ČSA Flight 475
- A ČSA Avia 14 similar to the one involved.

Accident
- Date: 11 February 1977
- Summary: Controlled flight into terrain due to pilot error
- Site: near Bratislava Airport, Bratislava, Czechoslovakia;

Aircraft
- Aircraft type: Avia 14
- Operator: ČSA
- Registration: OK-OCA
- Flight origin: Prague Ruzyně International Airport, Prague, Czechoslovakia
- Destination: Bratislava Airport, Bratislava, Czechoslovakia
- Occupants: 5
- Passengers: 2
- Crew: 3
- Fatalities: 4
- Survivors: 1

= ČSA Flight 475 =

Aircraft accident

ČSA Flight 475 was a domestic airmail service in Czechoslovakia from Prague to Bratislava.

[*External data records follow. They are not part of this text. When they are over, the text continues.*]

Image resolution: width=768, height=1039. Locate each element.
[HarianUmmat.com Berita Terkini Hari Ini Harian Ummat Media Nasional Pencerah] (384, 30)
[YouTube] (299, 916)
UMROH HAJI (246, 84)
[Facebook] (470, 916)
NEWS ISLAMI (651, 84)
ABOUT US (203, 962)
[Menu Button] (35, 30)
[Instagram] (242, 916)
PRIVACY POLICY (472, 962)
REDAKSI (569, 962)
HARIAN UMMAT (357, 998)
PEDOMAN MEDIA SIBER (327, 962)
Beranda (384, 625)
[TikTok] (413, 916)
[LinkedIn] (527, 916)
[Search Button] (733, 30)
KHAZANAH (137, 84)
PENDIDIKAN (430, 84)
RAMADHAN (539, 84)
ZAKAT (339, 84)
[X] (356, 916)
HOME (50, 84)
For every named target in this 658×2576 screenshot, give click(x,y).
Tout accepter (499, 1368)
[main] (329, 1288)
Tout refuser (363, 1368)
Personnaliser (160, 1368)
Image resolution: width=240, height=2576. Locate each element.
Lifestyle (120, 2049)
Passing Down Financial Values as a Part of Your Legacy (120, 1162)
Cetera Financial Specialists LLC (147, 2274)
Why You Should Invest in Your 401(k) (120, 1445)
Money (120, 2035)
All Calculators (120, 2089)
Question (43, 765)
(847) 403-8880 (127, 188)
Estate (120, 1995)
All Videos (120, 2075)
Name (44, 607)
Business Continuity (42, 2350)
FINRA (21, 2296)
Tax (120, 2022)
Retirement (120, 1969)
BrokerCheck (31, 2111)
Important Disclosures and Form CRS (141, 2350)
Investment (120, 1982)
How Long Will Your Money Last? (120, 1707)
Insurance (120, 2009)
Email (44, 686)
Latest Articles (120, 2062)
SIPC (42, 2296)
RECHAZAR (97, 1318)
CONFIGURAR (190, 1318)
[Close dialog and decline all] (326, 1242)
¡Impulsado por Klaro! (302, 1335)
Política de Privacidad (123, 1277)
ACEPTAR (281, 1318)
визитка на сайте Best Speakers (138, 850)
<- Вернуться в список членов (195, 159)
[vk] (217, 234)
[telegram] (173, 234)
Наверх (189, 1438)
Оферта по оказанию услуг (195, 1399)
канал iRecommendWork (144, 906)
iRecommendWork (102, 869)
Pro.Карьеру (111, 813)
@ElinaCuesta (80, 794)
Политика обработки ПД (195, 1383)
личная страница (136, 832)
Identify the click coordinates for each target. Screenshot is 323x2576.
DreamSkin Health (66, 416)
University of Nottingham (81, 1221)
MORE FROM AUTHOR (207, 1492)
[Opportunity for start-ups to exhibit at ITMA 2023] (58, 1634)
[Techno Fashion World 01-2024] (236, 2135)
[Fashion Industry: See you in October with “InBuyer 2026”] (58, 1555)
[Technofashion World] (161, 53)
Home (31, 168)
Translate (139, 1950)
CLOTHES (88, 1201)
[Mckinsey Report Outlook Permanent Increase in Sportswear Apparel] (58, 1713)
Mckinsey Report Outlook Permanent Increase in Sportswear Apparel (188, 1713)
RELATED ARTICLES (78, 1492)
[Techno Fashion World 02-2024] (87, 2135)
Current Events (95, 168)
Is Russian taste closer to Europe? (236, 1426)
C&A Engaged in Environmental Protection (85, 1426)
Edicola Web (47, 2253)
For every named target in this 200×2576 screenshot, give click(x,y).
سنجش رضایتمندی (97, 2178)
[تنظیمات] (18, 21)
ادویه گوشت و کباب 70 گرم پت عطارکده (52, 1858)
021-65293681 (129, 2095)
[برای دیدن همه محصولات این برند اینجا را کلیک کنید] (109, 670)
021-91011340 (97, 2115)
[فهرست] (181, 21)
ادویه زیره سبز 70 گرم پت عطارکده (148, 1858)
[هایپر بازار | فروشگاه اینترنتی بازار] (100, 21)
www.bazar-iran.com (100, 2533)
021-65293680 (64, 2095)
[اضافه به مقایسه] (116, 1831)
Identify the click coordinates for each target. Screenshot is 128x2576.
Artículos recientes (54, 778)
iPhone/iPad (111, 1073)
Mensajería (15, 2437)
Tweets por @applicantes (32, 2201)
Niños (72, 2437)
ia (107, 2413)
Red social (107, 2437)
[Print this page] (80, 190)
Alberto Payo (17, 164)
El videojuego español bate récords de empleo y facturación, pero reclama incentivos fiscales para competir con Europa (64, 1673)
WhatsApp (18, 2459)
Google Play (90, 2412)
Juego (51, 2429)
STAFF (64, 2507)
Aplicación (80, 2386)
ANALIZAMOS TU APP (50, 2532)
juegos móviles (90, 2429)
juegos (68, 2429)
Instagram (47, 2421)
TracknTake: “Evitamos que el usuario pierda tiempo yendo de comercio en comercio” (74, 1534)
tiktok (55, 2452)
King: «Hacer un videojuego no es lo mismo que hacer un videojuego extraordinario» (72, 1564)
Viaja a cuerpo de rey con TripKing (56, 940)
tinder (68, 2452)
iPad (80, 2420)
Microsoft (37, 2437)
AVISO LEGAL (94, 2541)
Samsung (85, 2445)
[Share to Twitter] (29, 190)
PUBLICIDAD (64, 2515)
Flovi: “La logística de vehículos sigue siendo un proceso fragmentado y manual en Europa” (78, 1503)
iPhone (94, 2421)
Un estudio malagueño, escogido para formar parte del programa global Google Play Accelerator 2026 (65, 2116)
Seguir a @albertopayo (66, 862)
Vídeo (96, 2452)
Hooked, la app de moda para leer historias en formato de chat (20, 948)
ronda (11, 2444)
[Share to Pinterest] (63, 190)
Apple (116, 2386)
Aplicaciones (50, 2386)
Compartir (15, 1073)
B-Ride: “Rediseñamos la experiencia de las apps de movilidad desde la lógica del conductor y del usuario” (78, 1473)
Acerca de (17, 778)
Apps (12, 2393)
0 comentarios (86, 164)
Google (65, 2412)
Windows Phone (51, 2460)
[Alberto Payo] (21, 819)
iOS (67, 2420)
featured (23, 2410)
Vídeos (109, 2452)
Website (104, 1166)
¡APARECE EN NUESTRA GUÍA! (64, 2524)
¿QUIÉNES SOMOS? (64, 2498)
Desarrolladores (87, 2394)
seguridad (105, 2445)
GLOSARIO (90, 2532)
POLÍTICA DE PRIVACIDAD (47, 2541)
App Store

On 11 February 1977, the Avia 14 aircraft struck the ground during the Bratislava Airport approach, killing 4 of the 5 on board.

== Accident ==
The crew executed the approach to runway 22 with poor visibility. They descended below the minimum altitude and clipped through branches before colliding with the ground, less than two kilometers from the runway. Two crew members (Miroslav Meluš and Václav Šmíd) and two employees of Pošta-Košice 2 (Tibor Nagy and Imrich Štofan) died. The aircraft's captain survived.

== Memorial ==
In 2024, a memorial was built by graphic designer Miroslav Valček, a collaborator of the Ivanka Historical Society - the same association that built a monument for ČSA Flight 001.